Reputation: 1632
I have html page with many lines and one of the line is:
var premium_download_link = 'http://www.someurl.com/';
how can I find that line inside html page and extract http://www.someurl.com from the line?
Upvotes: 0
Views: 526
Reputation: 54551
Using sed
:
sed -n -e "s/.*var premium_download_link = '\([^']*\)';.*/\1/p"
The -n
flag suppresses printing unless we explicitly print using p
. Thus only matched (then substituted) lines are printed.
EDIT (based on OP comment):
To get this in a shell variable you might want something like:
url=$(wget -qO - "http://originalurl.com/" | sed -n -e "s/.*var premium_download_link = '\([^']*\)';.*/\1/p")
This fetches the page and runs it through sed
. The output should be the url, which gets stored in a variable named url
.
Upvotes: 2
Reputation: 77085
With awk
you can extract specific field values by defining the field separator variable.

-- Listed entries --

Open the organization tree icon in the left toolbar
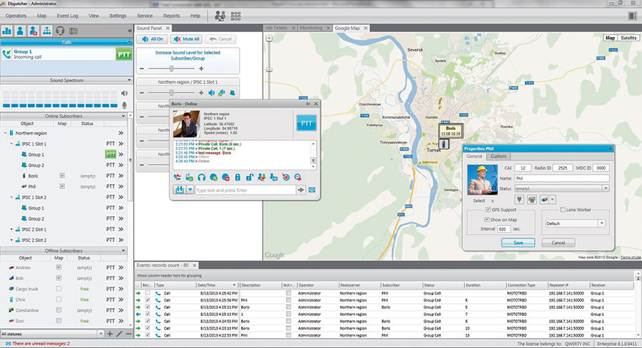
---
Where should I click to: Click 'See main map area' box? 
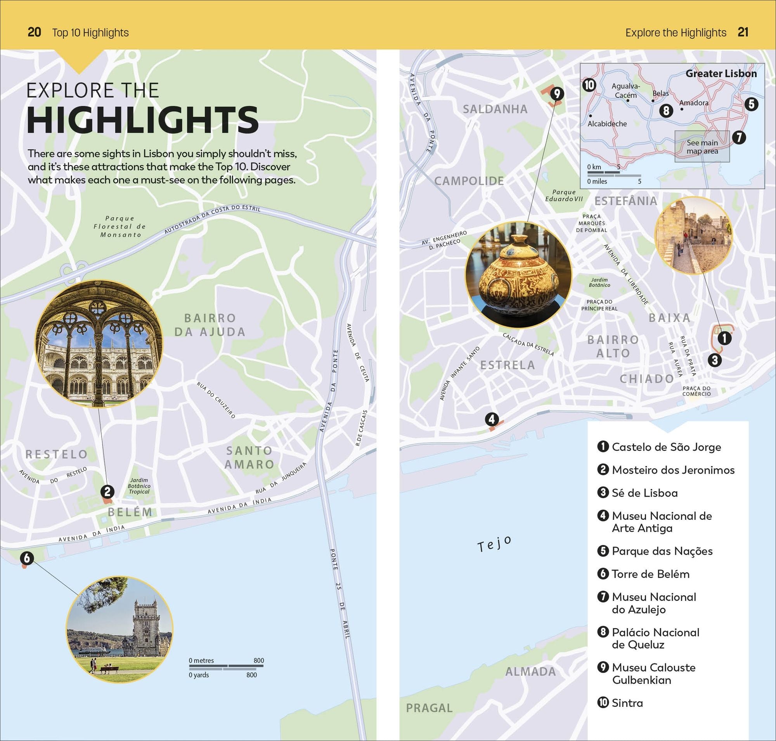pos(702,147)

-- Written request 1 --
In the forum thread on extracting the download link, why does the sed command include the -n flag? Answer in one to three sentences.
-- Written request 2 --
Continue the forum thread on extracting the download link, starting after its last sentence.

-- Expected answer 1 --
The -n flag stops sed from printing lines unless the p flag explicitly prints them. Because of this, only the lines that match and are then substituted get printed.

-- Expected answer 2 --
For instance, the following should work -
$ echo "var premium_download_link = 'http://www.someurl.com/';" |
awk -F"'" '{ print $2 }'
http://www.someurl.com/
However, your html
file may have other content. So you can add a regex in front of the script to ensure that it runs only when the specific line is encountered.
For example -
awk -F"'" '/premium_download_link/{ print $2 }'
Upvotes: 2
Reputation: 1210
echo "var premium_download_link = 'http://www.someurl.com/'" | awk '{print substr ($4,2,23)}'
Upvotes: 3
Reputation: 20065
With awk :
awk -F "'" '{ for (f=1; f<=(NF-1)/2; f++) print $(f*2) }' $1
-F "'"
define the quote '
as the separator for given input.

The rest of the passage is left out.